-- LIST OF TASKS --
A: Reproduce word for word the part of the blog post on calculating pi with darts in SAP HANA that begins at "Tag Archives: Big" and stops after "later than never!".
B: In the blog post on calculating pi with darts in SAP HANA, which video does the writer say they enjoyed and wanted to repeat?
C: Continue the blog post on calculating pi with darts in SAP HANA, picking up right after its final sentence.

-- PROVIDED TEXT --

++++

Tag Archives: Big Data

Calculating number π by throwing darts: digitally in SAP HANA

In my previous blog I promised exploration of Big Data on SAP HANA, express edition. But remember, the Big Data is not only about the Volume, but about Variety (of data types) as well. And this is the route I chose first to look at the fun stuff you can do with spatial data processing in SAP HANA.

Ever since I enjoyed “Calculating Pi with Darts” video from Physics Girl and Veritasium [which you should watch too!] I have thought about repeating it. The world is going digital, so obviously I meant using SAP HANA for that. I know I should have done it during the PI Day (3/14/16, or on the 14th of March 2016), but better later than never!

++++

-- DATA SECTION --

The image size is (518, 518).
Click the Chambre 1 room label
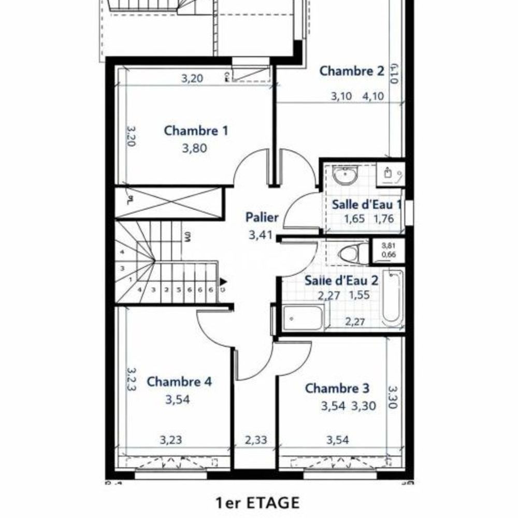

++++

-- ANSWERS TO EACH TASK --
A:
Tag Archives: Big Data

Calculating number π by throwing darts: digitally in SAP HANA

In my previous blog I promised exploration of Big Data on SAP HANA, express edition. But remember, the Big Data is not only about the Volume, but about Variety (of data types) as well. And this is the route I chose first to look at the fun stuff you can do with spatial data processing in SAP HANA.

Ever since I enjoyed “Calculating Pi with Darts” video from Physics Girl and Veritasium [which you should watch too!] I have thought about repeating it. The world is going digital, so obviously I meant using SAP HANA for that. I know I should have done it during the PI Day (3/14/16, or on the 14th of March 2016), but better later than never!

B: The writer enjoyed the "Calculating Pi with Darts" video from Physics Girl and Veritasium.

C:
Calculating pi number with darts is one of the Monte Carlo methods of getting its approximate value. Accordingly to Wikipedia “[…] method for computing π is to draw a circle inscribed in a square, and randomly place dots in the square. The ratio of dots inside the circle to the total number of dots will approximately equal π/4”

Looked like SAP HANA’s spatial capabilities would fit perfectly for that. If you are not familiar with spatial processing I prepared four introductory tutorials that should not take more than 20 minutes for your to complete and understand all basic concepts needed to follow the rest of the blog. And if you do not have SAP HANA Express yet, then it is 10 minutes to get it. Alternatively you can use as well SAP HANA MDC instance in your HCP Trial account as we are still not talking about huge volumes of data here.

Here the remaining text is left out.